Daniel Molina Jiménez | Investigador de Historia
Contemporánea
nuevatribuna.es
| 08 Diciembre 2013 - 17:31 h.
El pasado
día 6 de diciembre se celebró el acostumbrado acto de homenaje a la
Constitución donde el Presidente del Congreso pronuncia un discurso que
es escrutado con interés y detalle por el resto de líderes – que también
realizan declaraciones – y los partidos políticos. Cualquiera que no esté al
corriente de la actualidad en España pero que haya presenciado ese acto, puede
sacar la conclusión clara de que a España le sucede algo, pero no existe el
modo de saber cómo solucionar lo que sucede.
En tiempos
de fuertes controversias, probablemente estemos asistiendo a un cambio en el
significado de la Constitución, según el grupo político al que se refiera.
Hasta no hace muchos años, el discurso oficial – compartido por todos los
partidos políticos – estribaba en que la Carta Magna era un marco que había
posibilitado la pluralidad del Estado y la convivencia de todos los ciudadanos
además un progreso material inédito hasta entonces en nuestra historia
contemporánea.
Hoy sin
embargo, las cosas han cambiado mucho y la Constitución ha dejado de ser la
clave de bóveda de las distintas ideologías. Además, la corrupción y la crisis
han destapado debilidades del sistema político y los ciudadanos están
cada vez están más desilusionados por el régimen democrático nacido en 1978.
Así las cosas, los partidos políticos han ido adaptando su discurso
constitucional según sus intereses tratando de conectar con sus votantes.
Para el PP la Constitución sigue teniendo plena vigencia y el reto soberanista
solo se solucionaría cumpliendo la Constitución puesto que todo se debe a una
deslealtad de los partidos nacionalistas en Cataluña. La Constitución sería así
la solución y cauce natural para integrar las distintas sensibilidades. Y esto
es así, porque la Carta Magna permite el pacto, la transacción, el acuerdo en
materias sensibles que disipen las disidencias. Para el PSOE, estamos ante una
crisis de Estado que tiene que ver con la desafección política y social de las
nacionalidades en la Constitución (especialmente en Cataluña). La única
solución a esta desafección – que es mayoritaria en esas nacionalidades – es
ofrecer una oferta del Estado, articulando un nuevo reparto del poder con el
único límite de la soberanía nacional que es indivisible.
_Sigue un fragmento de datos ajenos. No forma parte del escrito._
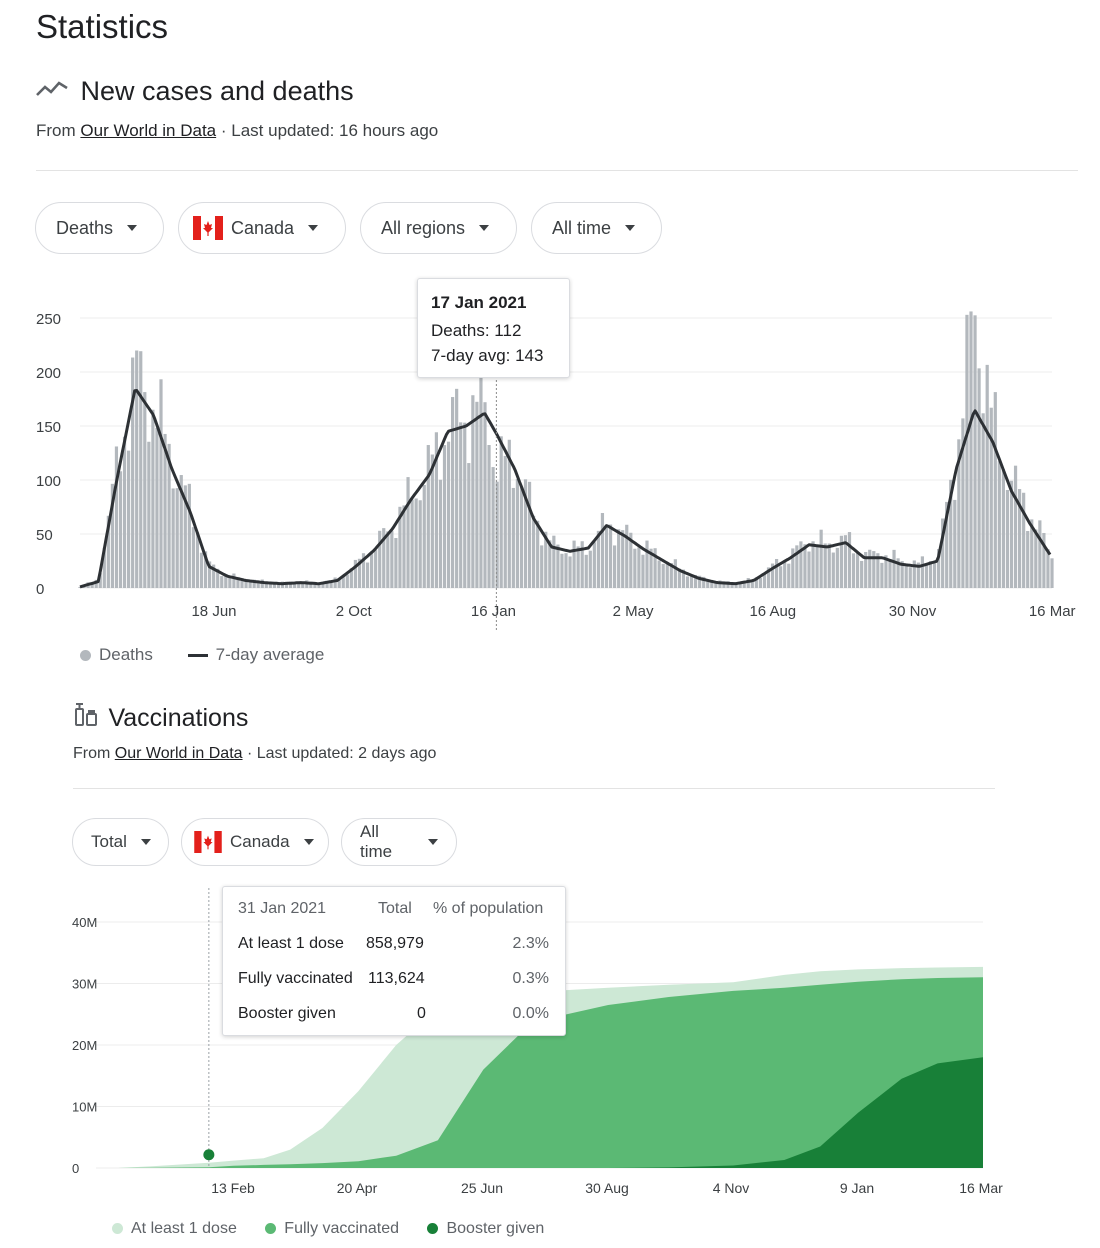 Image resolution: width=1100 pixels, height=1248 pixels. Describe the element at coordinates (52, 92) in the screenshot. I see `trend-icon` at that location.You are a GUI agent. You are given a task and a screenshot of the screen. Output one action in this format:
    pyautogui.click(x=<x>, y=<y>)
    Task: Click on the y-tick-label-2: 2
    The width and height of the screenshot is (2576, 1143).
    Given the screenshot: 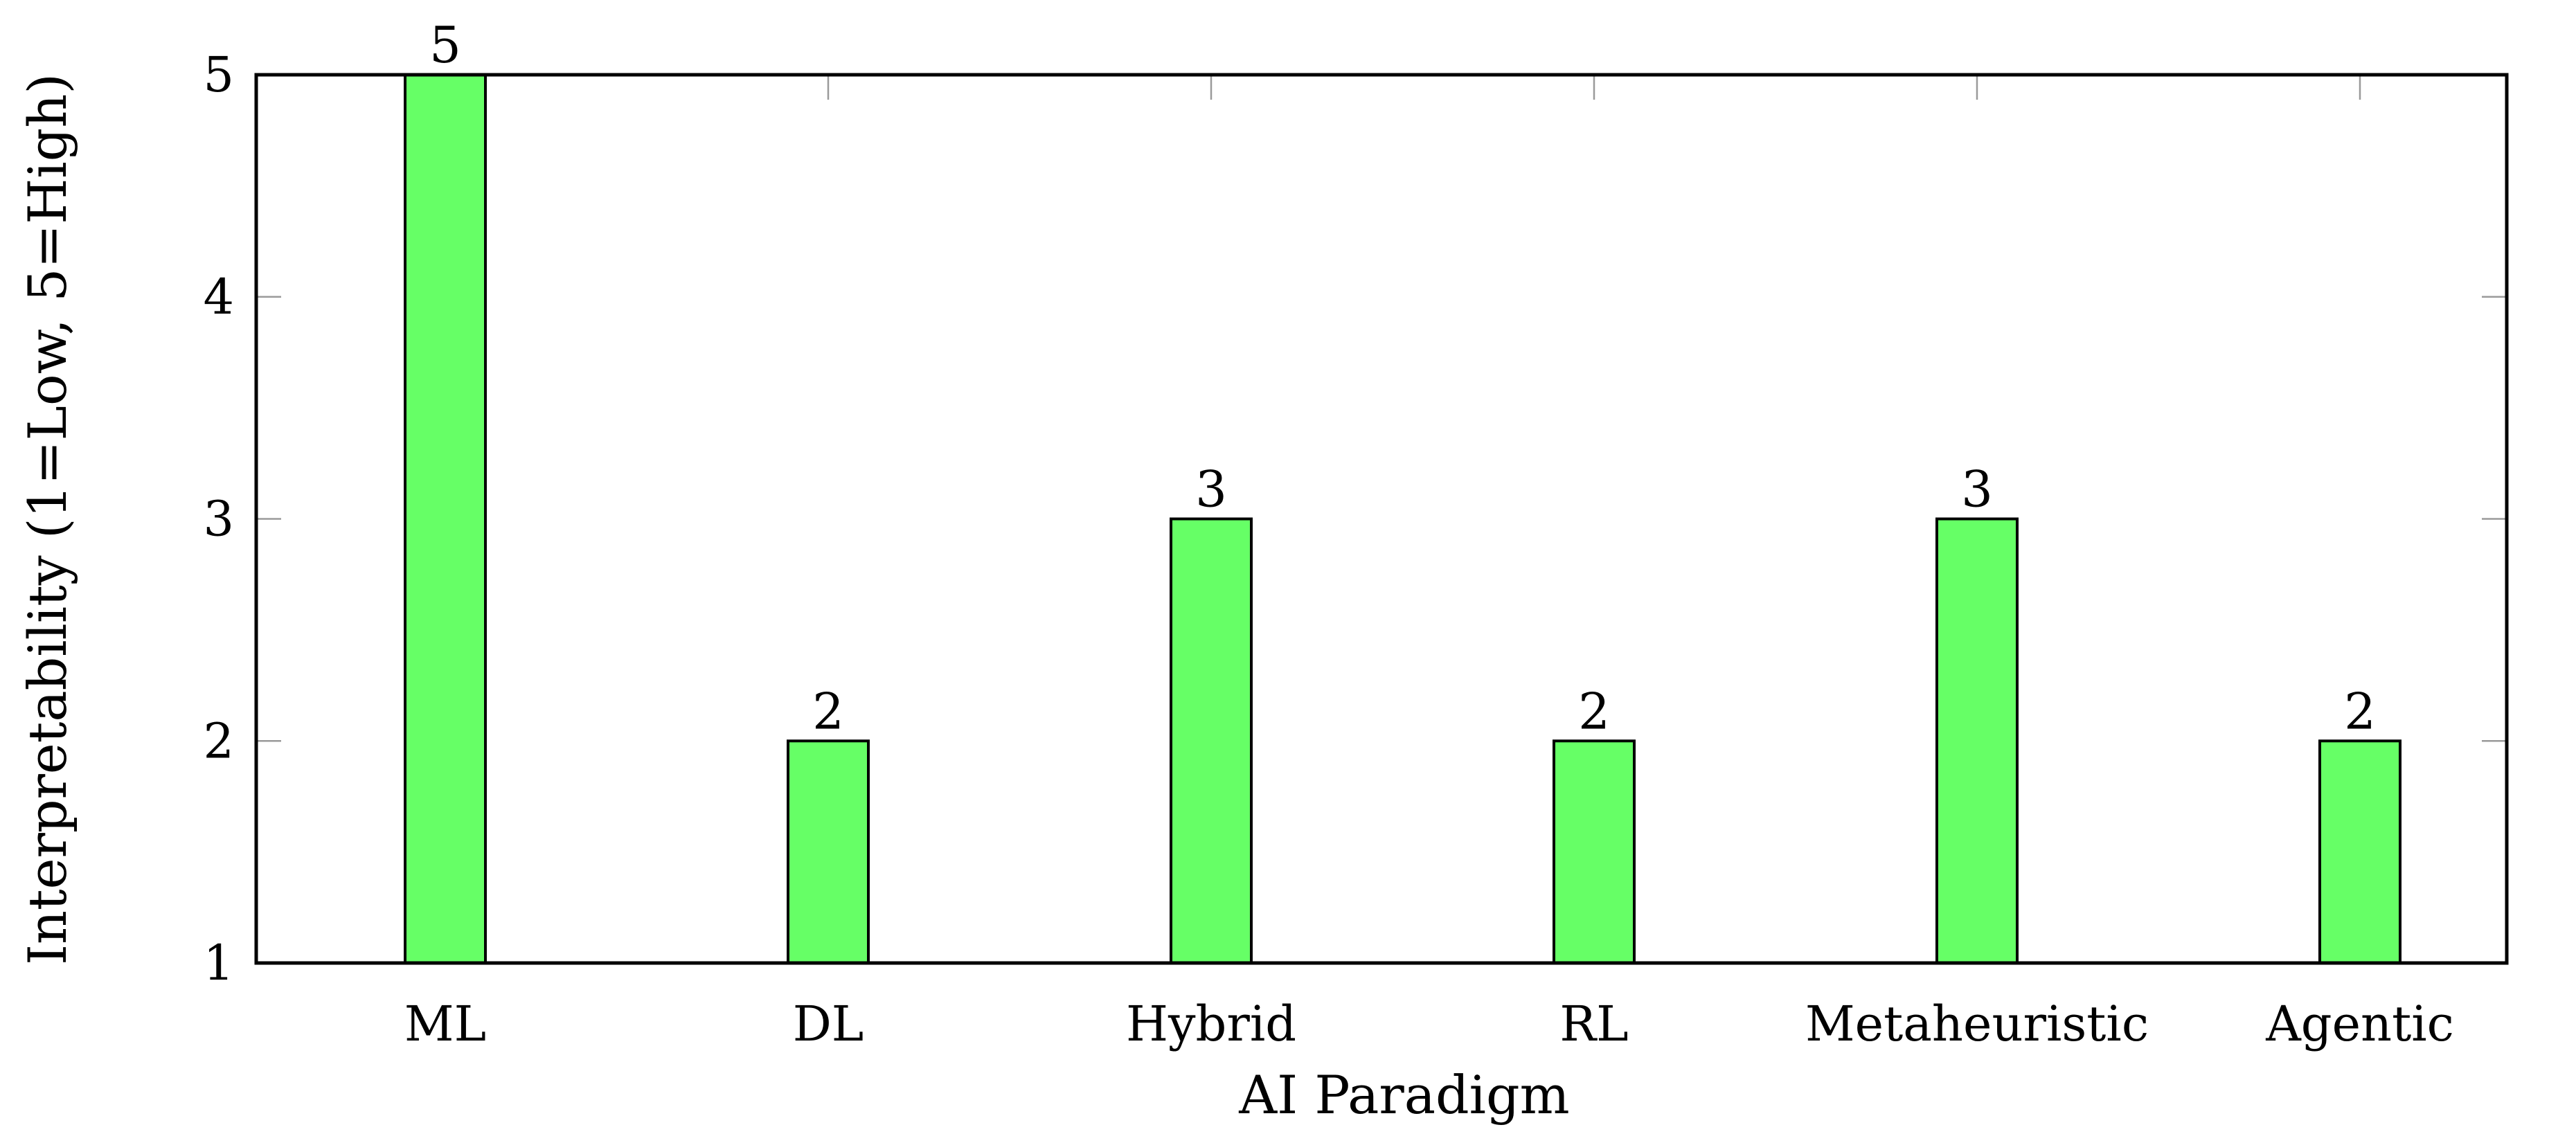 What is the action you would take?
    pyautogui.click(x=218, y=740)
Para los
nacionalistas, la Constitución es un dique que impide el desarrollo de su
soberanía y oscilan entre romper con el Estado o articular una propuesta de
máximos que permita a las nacionalidades algún tipo de soberanía y estructura
estatal.
Las
posiciones analizadas están muy distanciadas entre sí y no parece vislumbrarse
una vía de solución de la articulación y vigencia del Estado en la medida en
que las propuestas del nacionalismo soberanista desbordan cualquier marco
constitucional posible. La imposibilidad, por el momento, de articular una
solución, pone de manifiesto la gravedad de la crisis. La Constitución,
signifique lo que signifique para cada partido, ha dejado de ser el modo
de integrar la diversidad y por este motivo la desafección en las
nacionalidades es cada vez mayor. Así las cosas, la conmemoración de la
Constitución se ha convertido en un acto donde algunos partidos aparecen, otros
como Izquierda Unida desertan de manera incomprensible por reclamar un proceso
constituyente, manifestando su falta de respeto a los ciudadanos y la
incoherencia de una protesta que si fuera sensata se haría también en el día a
día parlamentario, y otros, directamente, organizan actos alternativos o
frentes soberanistas. La Constitución es motivo de división y lo más
importante, ha dejado de ser operativa para integrar la diversidad. La
crisis, gravísima, exigiría una negociación de todos los partidos para poner en
común los problemas y articular soluciones, que seguro existen. Sin embargo,
parece que estemos viviendo en medio de una desgracia puesto que no solo los
principales partidos no se reúnen para abordar la crisis sino que se tiran
excusas a la cabeza sobre la propia Constitución, el PSOE porque acusa al PP de
inmobilismo y el PP porque no quiere abrir la reforma sin tener claros los
objetivos. En realidad, el problema está el PP, no consigo mismo, sino con sus
bases y sus poderes fácticos-mediáticos que se oponen radicalmente a cualquier
reforma. Ésta es la tragedia de la España actual: que en medio de una crisis de
consecuencias imprevisibles, la única política posible es la parálisis.